X by Ilyasha Shabazz and Kekla Magoon
|This photo comes from my instagram newbookcats.|
As I have said prior, this novel gives a fictionalized insight into Malcolm X's life as a child and into his young adulthood. Through the course of this book, Malcolm falls in love, gets in trouble, deals with hardships, and becomes an entirely different person. The story first starts in the 1940s. Malcolm is described as an African American man, or "just a Negro," who cannot do anything that he dreams of doing. As a kid, he is taught and encouraged by his strict, orthodox mother that he can do anything he wants even though he is African American. He also cares and feeds his family by stealing food from other people, even though the last time he did it in Lansing, he put his mother into a mental hospital. After that, he moves from foster family to foster family until he finally has enough and moves in with his half-sister Ella in Boston. There, he meets Shorty, his best friend, and Sophia, his lover; also, he works at the local dance club as a shoe shiner and the local diner as a waiter. Soon, he starts drinking, which is not approved of; so Malcolm, who is now called Red due to his copper hair, moves in with Shorty. He, then, decides to move to Harlem, New York, which he had visited frequently when he had gotten his job of selling food on the subway. In Harlem, Malcolm gets the name Detroit Red and becomes a drug dealer. He drinks more; he smokes more; he parties more than ever before. Soon, Malcolm learns that he has to watch out for others who he thought were his friends. Once his friendship with Archie, his drug dealer boss, dies due to a misunderstanding, Malcolm returns back to Roxbury and starts stealing from rich people's houses with Shorty, Sophia, and Sophia's sister. Malcolm is caught by the police one day when he goes to receive his newly fixed, stolen watch from the jewelers; then, he is thrown into prison with Shorty after Sophia tells the jury in court that she was used by Malcolm. Betrayed and sad, Malcom starts to fight against the prison officers and his fellow inmates. He receives letters from his siblings to follow the word of Allah and to become calmer. Because he follows their advice, he finds out who he really is: Malcolm X.

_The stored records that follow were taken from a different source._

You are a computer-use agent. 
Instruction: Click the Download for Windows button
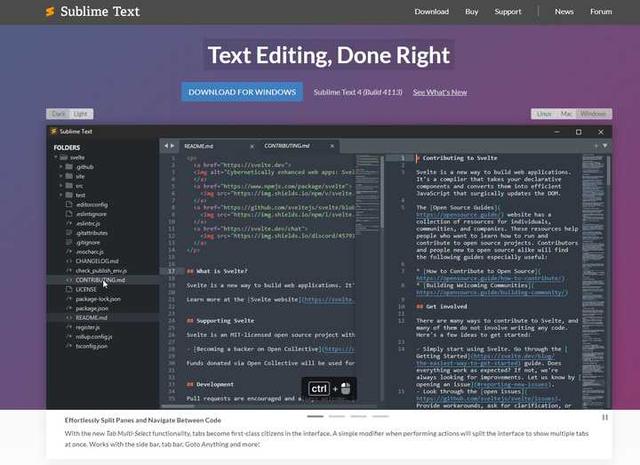(241, 92)
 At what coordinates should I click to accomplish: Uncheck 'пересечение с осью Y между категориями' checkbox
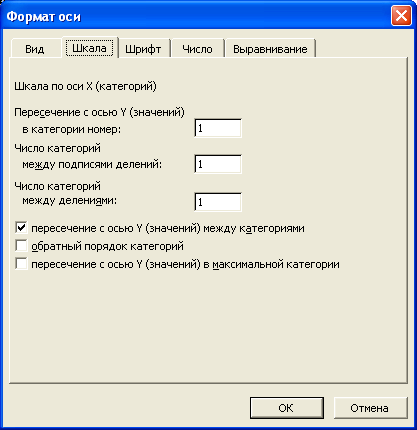pos(21,228)
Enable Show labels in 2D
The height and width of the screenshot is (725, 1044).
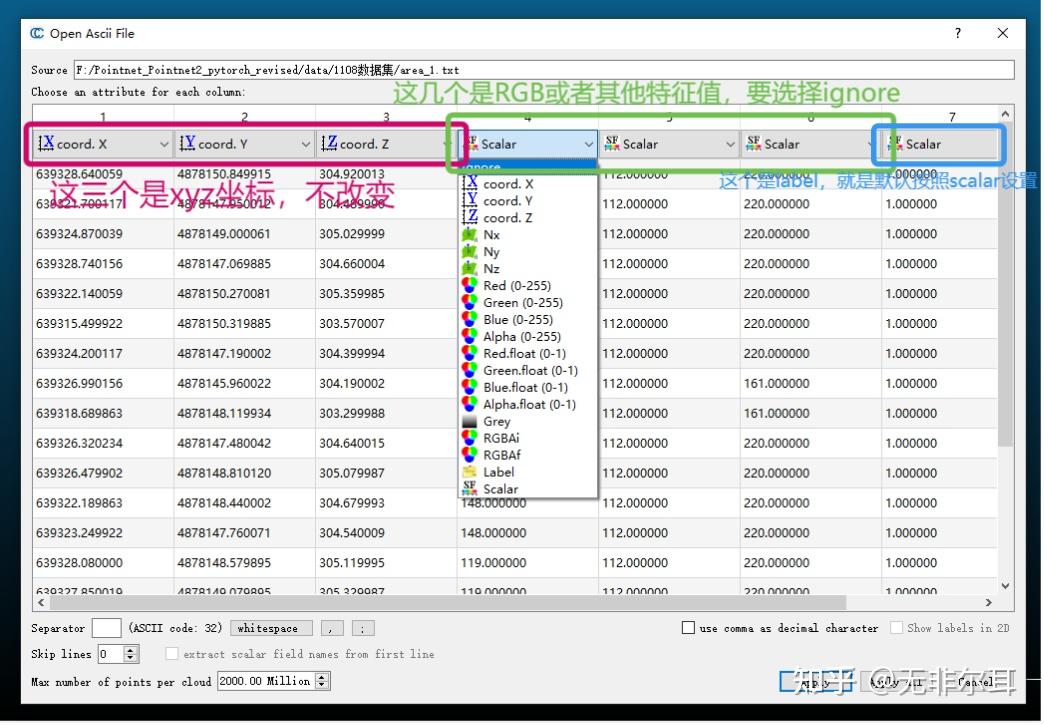[897, 628]
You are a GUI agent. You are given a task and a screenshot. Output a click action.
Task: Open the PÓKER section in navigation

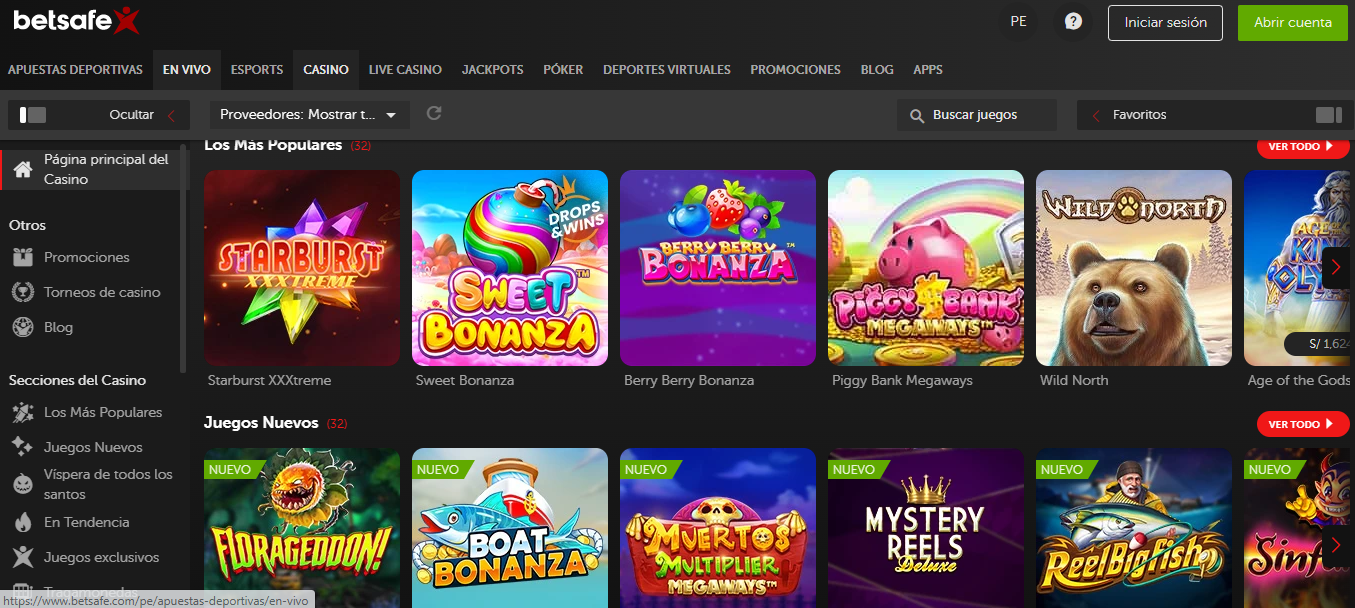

I love this book and I think it is one of my favorite books of this year. I love Malcolm's character development throughout the story and how he realizes that he can do good with his life although he lived during a time period when people who grew up from different cultural backgrounds were seen as lesser human beings than people who were Caucasians. I was very sad to see that Sophia was using him throughout the story and that Malcolm did not realize it until all of the pieces of the puzzle were put together in the court trial. I also enjoy the flashbacks into the different times of his life that had shaped the Malcolm whom I was reading about in X. I would definitely recommend this book to a friend and to any stranger on the street(if I had the guts to do so). This book definitely deserves the five star rating I gave on Goodreads and in this blog post.